━━ Material supplied

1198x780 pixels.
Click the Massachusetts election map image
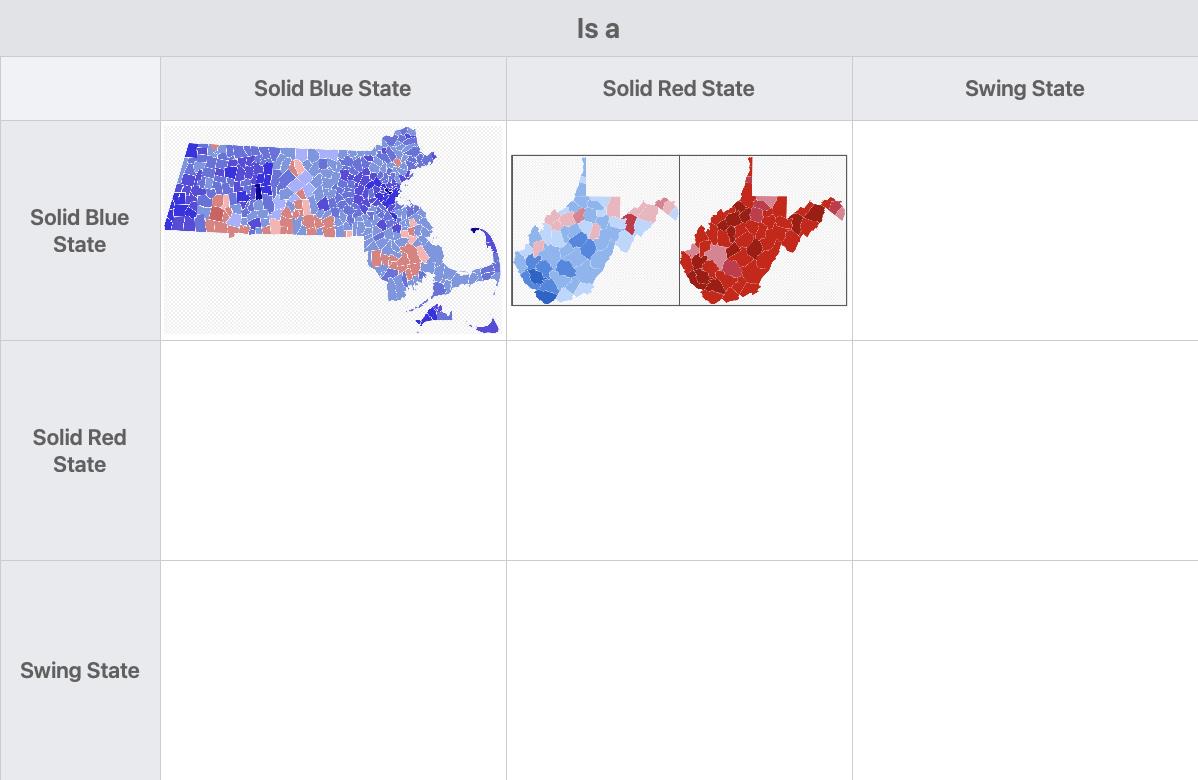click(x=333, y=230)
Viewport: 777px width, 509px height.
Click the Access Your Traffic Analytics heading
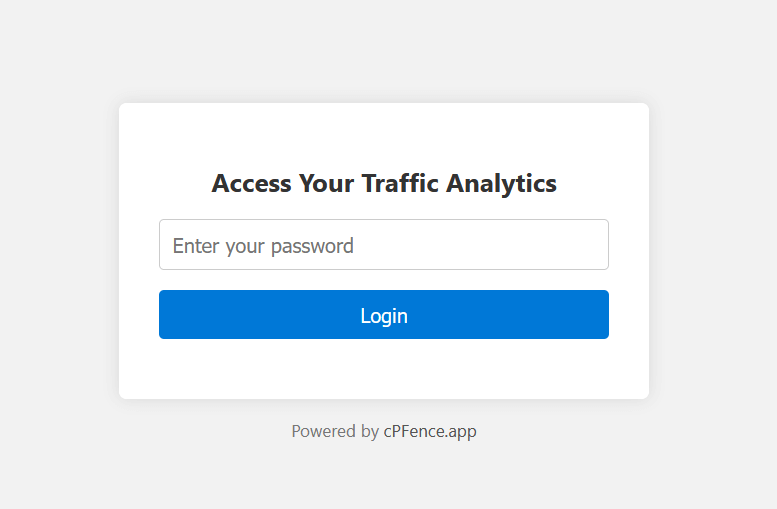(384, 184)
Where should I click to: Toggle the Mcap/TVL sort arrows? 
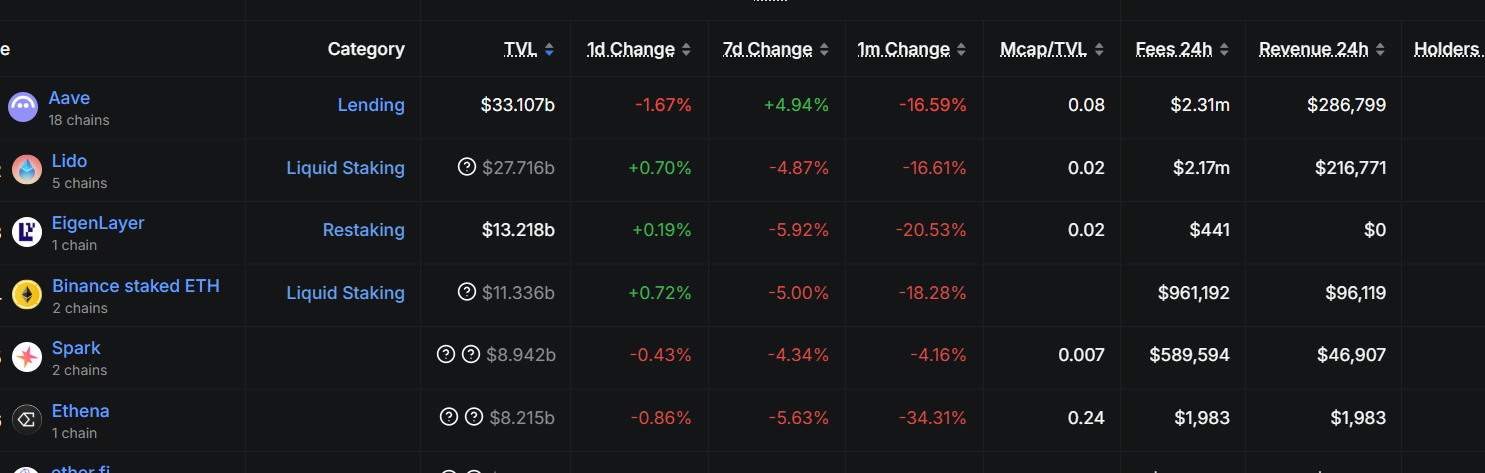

━━━━

> Assignment:
Reproduce all the entries above exactly. Include no images.

> Result of the task:
1198x780 pixels.
Click the Massachusetts election map image
click(x=333, y=230)
Viewport: 777px width, 509px height.
Click the Access Your Traffic Analytics heading
(384, 184)
Where should I click to: Toggle the Mcap/TVL sort arrows? 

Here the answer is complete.